• JOB:
Revise the material below by replacing "image size" with "image dimensions" wherever it occurs and keeping everything else the same. Omit the pictures from your answer.

Start DATASET

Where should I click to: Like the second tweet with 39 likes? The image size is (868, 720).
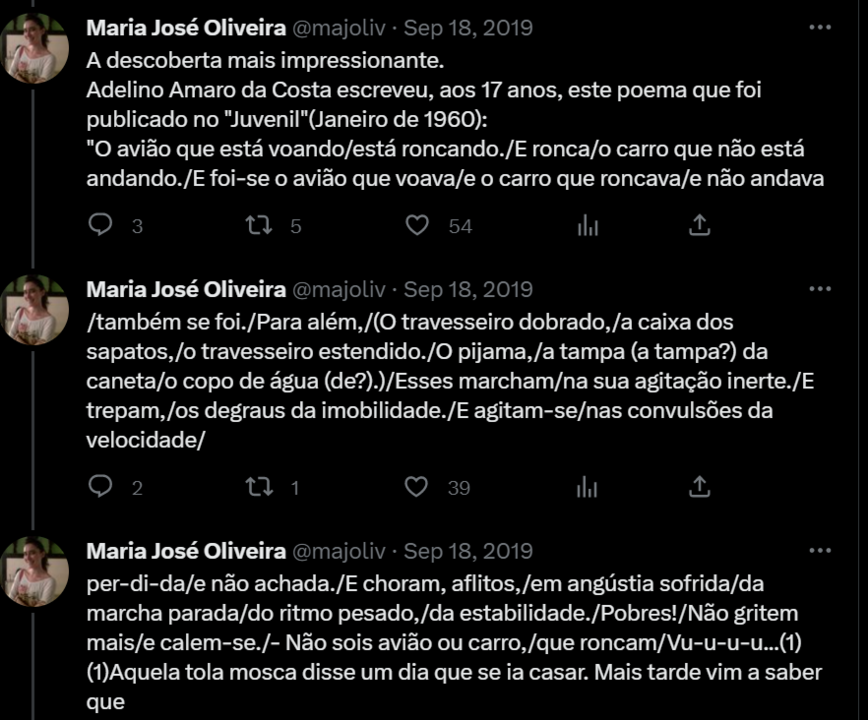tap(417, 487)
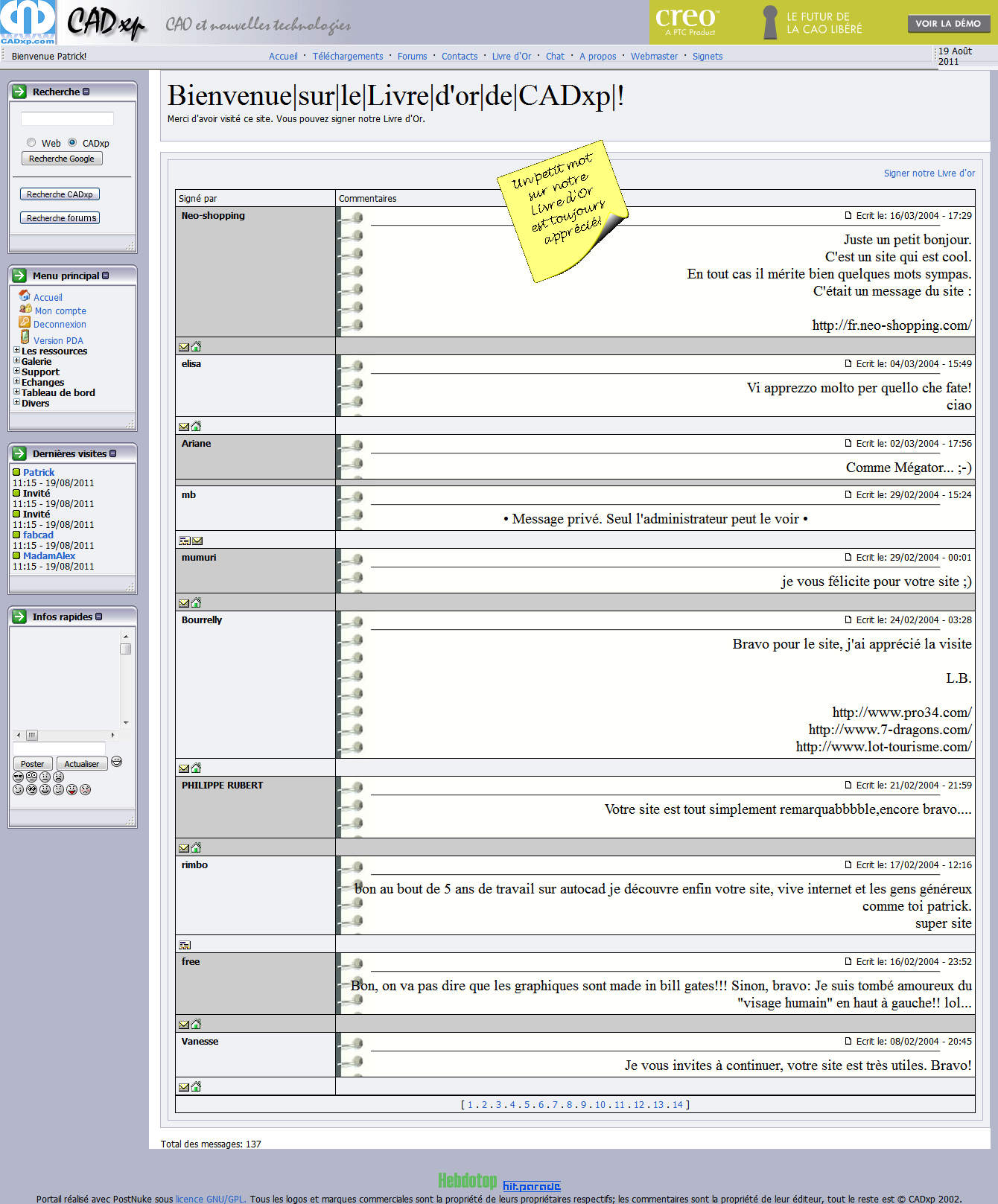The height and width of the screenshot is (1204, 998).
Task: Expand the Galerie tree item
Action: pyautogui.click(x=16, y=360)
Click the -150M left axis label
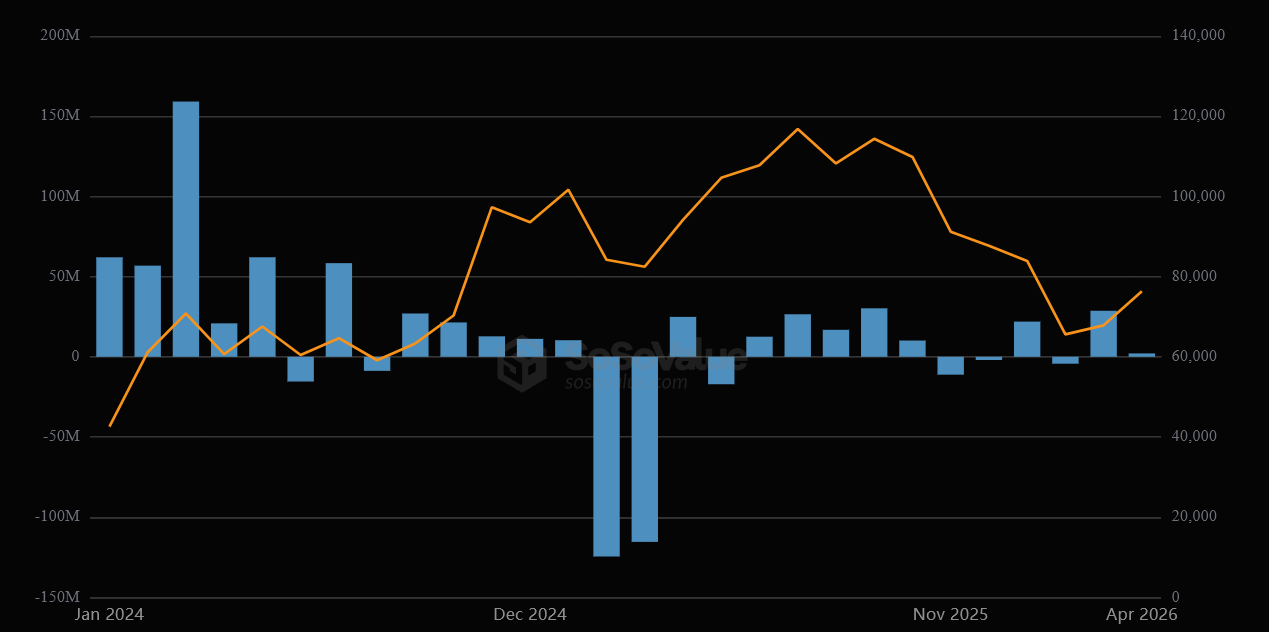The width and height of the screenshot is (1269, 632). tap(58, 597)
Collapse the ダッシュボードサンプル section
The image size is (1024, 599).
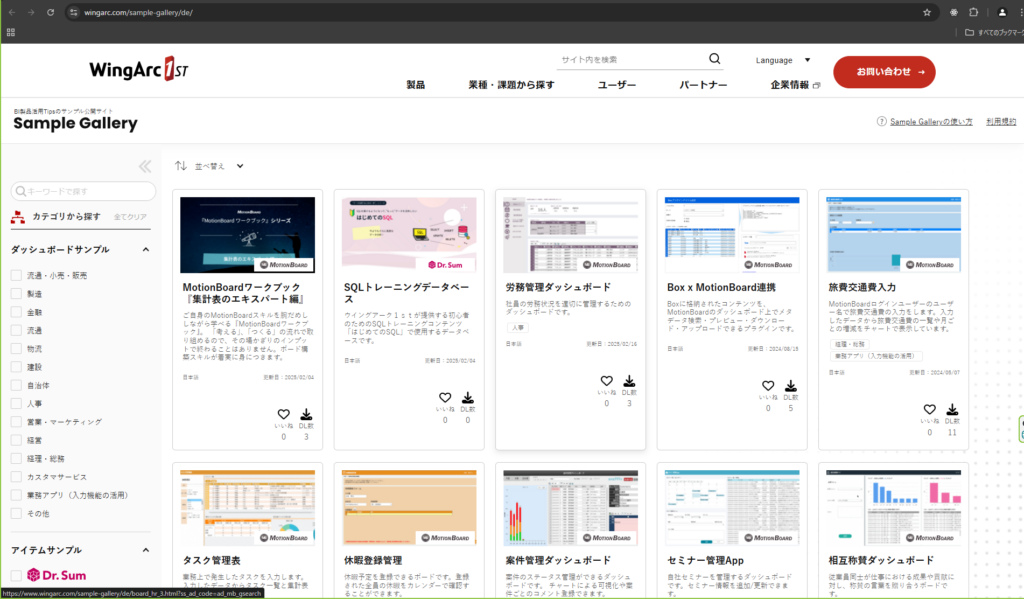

End DATASET

• SOLUTION TO THE PROBLEM:
Where should I click to: Like the second tweet with 39 likes? The image dimensions is (868, 720).
tap(417, 487)
The height and width of the screenshot is (1204, 998).
Task: Expand the Galerie tree item
Action: pyautogui.click(x=16, y=360)
Click the -150M left axis label
The width and height of the screenshot is (1269, 632). tap(58, 597)
Collapse the ダッシュボードサンプル section
The image dimensions is (1024, 599).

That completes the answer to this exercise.